SELECT column_1, column_2, ... , column_12
FROM dbtable
ORDER BY column_2
INTO TABLE @DATA(page)
UP TO @page_size ROWS.
cl_abap_gzip⇒compress_binary(
EXPORTING raw_in = convert_json_transformation( page )
IMPORTING gzip_out = DATA(gzip) ).
response->set_binary( gzip ).
ENDMETHOD.c) Where the handler is wired
Appendix F shows the entry point choosing which implementation to run:
METHOD if_http_service_extension~handle_request.
" choose one of these
gzip_json_single_page( CHANGING request = request response = response ).
" only for demonstration
"gzip_csv_single_page( CHANGING request = request response = response ).
" only for demonstration
"gzip_csv_multiple_pages( CHANGING request = request response = response ).
ENDMETHOD.Ask get_only_count first to get total and recommended pages.
If you ever need CSV, Appendix H shows the single-page CSV + gzip flow. The JSON path above stayed as our final choice because gzip erases most of JSON’s key overhead while keeping tooling friendly.

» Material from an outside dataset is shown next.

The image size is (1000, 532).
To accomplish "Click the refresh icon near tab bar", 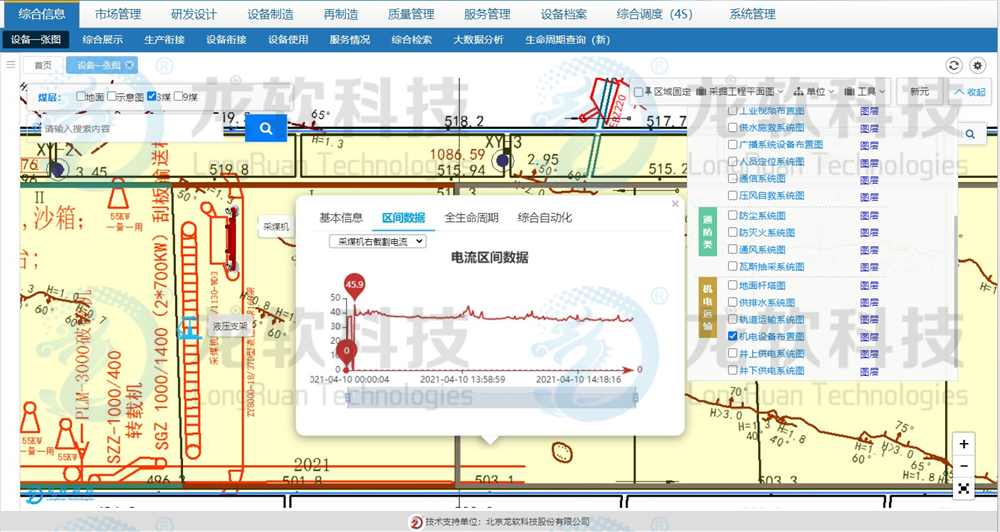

If you'd like to read more on why the JSON -> CSV conversion becomes obsolete after gzipping please check PDF paper.
Use it when
You need to deliver a large, flat dataset fast, usually for batch or analytics.
Think twice when
Consumers need rich OData features like server-side filtering and $expand. You will be giving those up and implementing only what you need in plain HTTP.
Do not concatenate multiple gzip members in one HTTP response if you expect tools like Postman to auto-decompress. Many clients only unpack the first member. Prefer one contiguous gzip stream per response.